An article for physicians by physicians
Originally published June 2011
While physicians and hospitals have generally established an appropriate process for disclosing harm or potential harm to individual patients, they may not have established a system for communicating with a large number of patients affected by the same adverse event. As well, at times physicians and hospital administration may have divergent views regarding how best to proceed. This article examines how advanced planning, properly structured reviews, and timely coordination can support effective multi-patient disclosure.
Patient safety experts recognize that adverse events are usually due to failures in the system or processes of care. An adverse event that affects a large number of patients can be the result of a single or repeated occurrence over a period of time. Examples of such large-scale adverse events include harm from the delayed delivery of diagnostic imaging reports due to computer programing problems, the improper disinfection of surgical instruments, malfunctioning or inaccurately calibrated equipment, or incorrectly conducted laboratory tests. Physicians, like all health professionals, often rely on these systems and processes.
An adverse event refers to unintended harm to a patient from healthcare delivery. A multi-patient or large-scale adverse event involves many patients.
It is also recognized that an individual healthcare provider's performance may result in, or contribute to, multi-patient adverse events. For example, a delay in the diagnosis of a serious medical condition may trigger a retrospective review of the quality of care of a physician's practice. This retrospective review may sometimes identify problems in the care provided to many other patients, each requiring individual disclosure.
Disclosing such events to patients is a significant challenge for healthcare organizations and providers and is stressful for patients. The potential for harm is not always easily quantified. Indeed, the risk and extent of harm, as well as the number and identity of the potentially affected patients, may initially be unknown.
Disclosure is the process of communicating the reasons for an adverse event to a patient.

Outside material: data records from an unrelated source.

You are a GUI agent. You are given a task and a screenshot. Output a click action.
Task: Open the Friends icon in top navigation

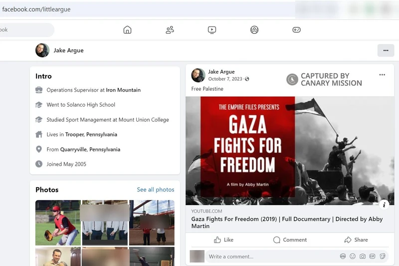tap(170, 30)
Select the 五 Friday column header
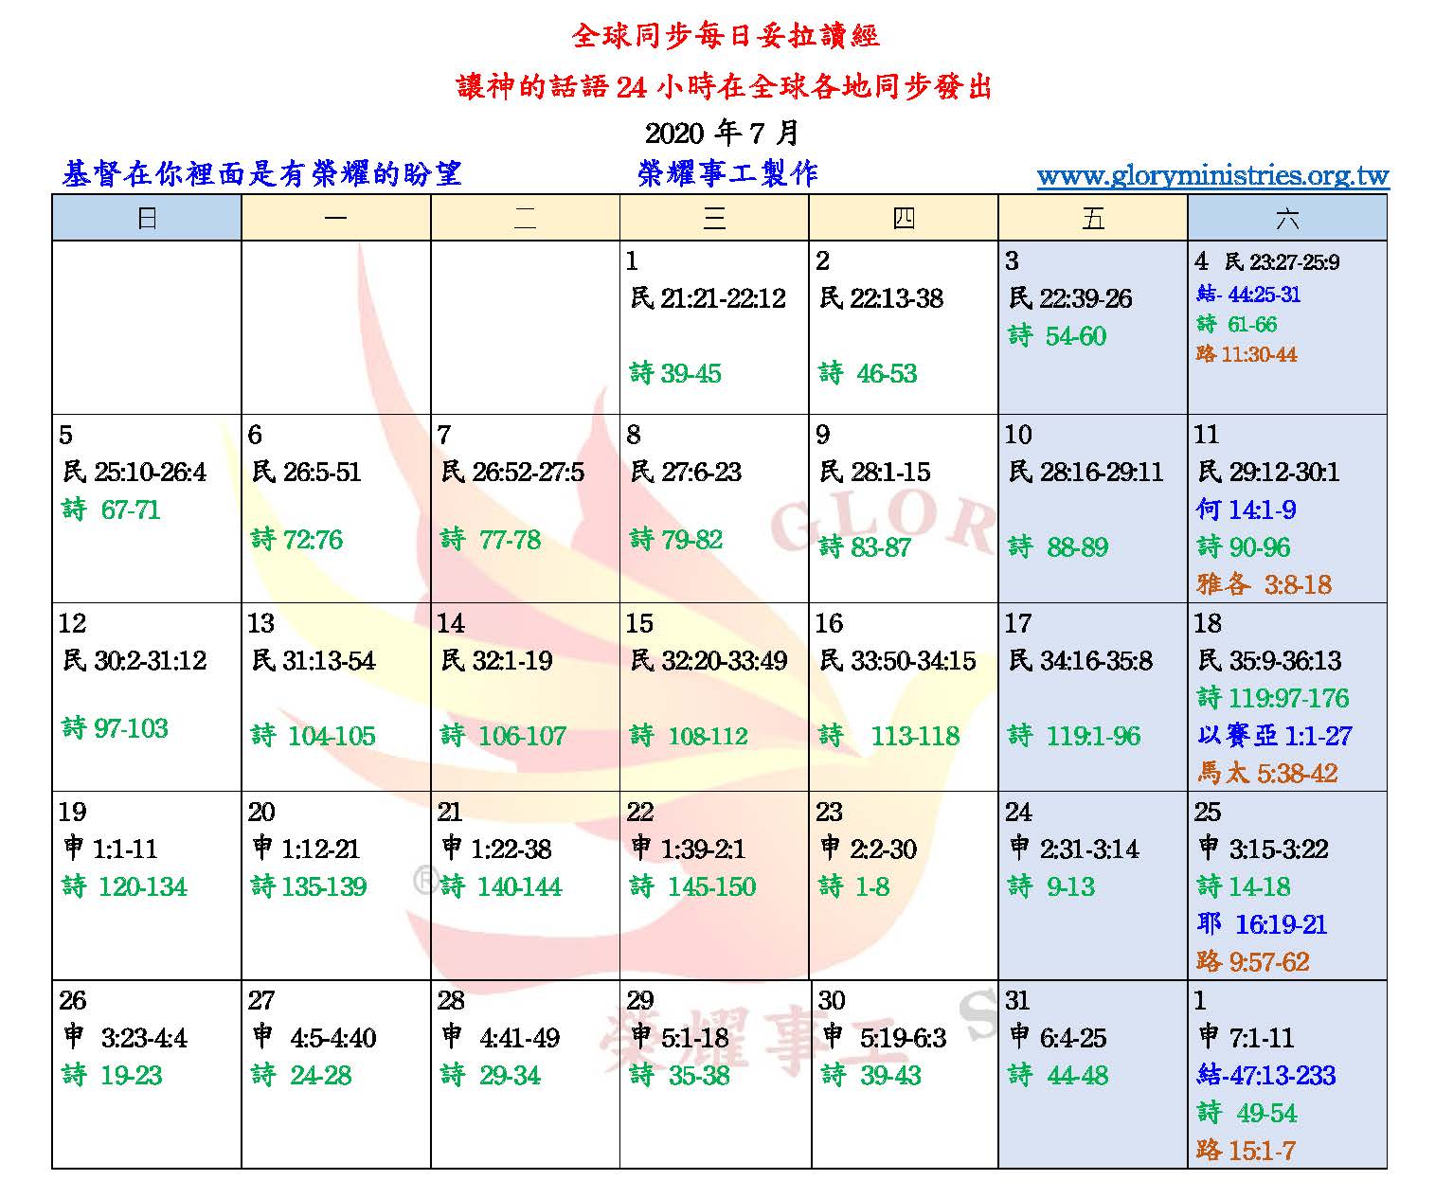1453x1198 pixels. 1092,219
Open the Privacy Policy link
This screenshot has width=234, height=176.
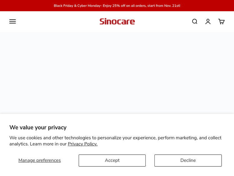tap(82, 144)
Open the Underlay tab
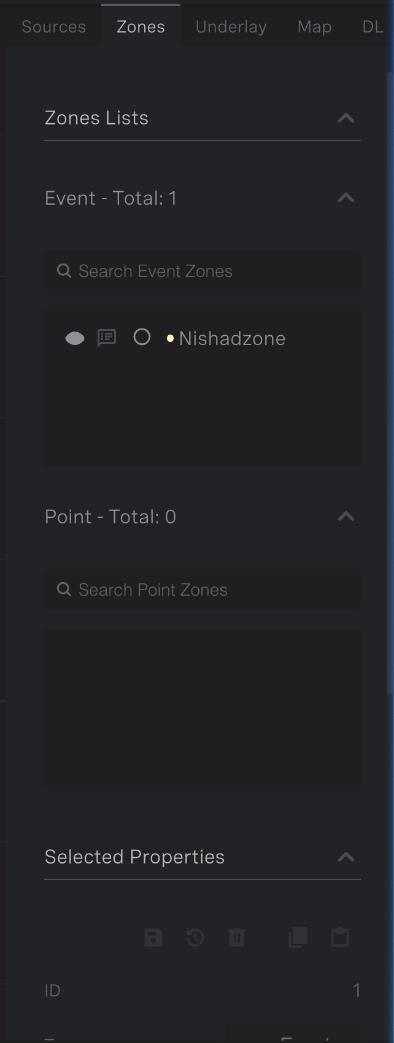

Comprehensive planning is required. This ensures that a timely, properly structured, and fair review of the adverse event is initiated, that effective disclosure to patients takes place, and that patients' needs are addressed.
Organizations are encouraged to have a consistent approach for these events, including a prepared toolkit with a general plan and steps to be taken. Consulting with experts experienced in multi-patient adverse events may help establish what is needed. The plan should include emotional support for patients during the disclosure process, and include any necessary follow-up diagnostic testing and treatment.
Learning that an adverse event has or might have occurred
Learning that an adverse event has occurred can happen in a variety of ways.
Healthcare leaders may identify problems in care through clinical performance indicators, peer comparisons, or other benchmarks. Healthcare providers, workers, and patients may also raise concerns about care, including patterns of clinical outcomes and real or perceived issues in a healthcare facility.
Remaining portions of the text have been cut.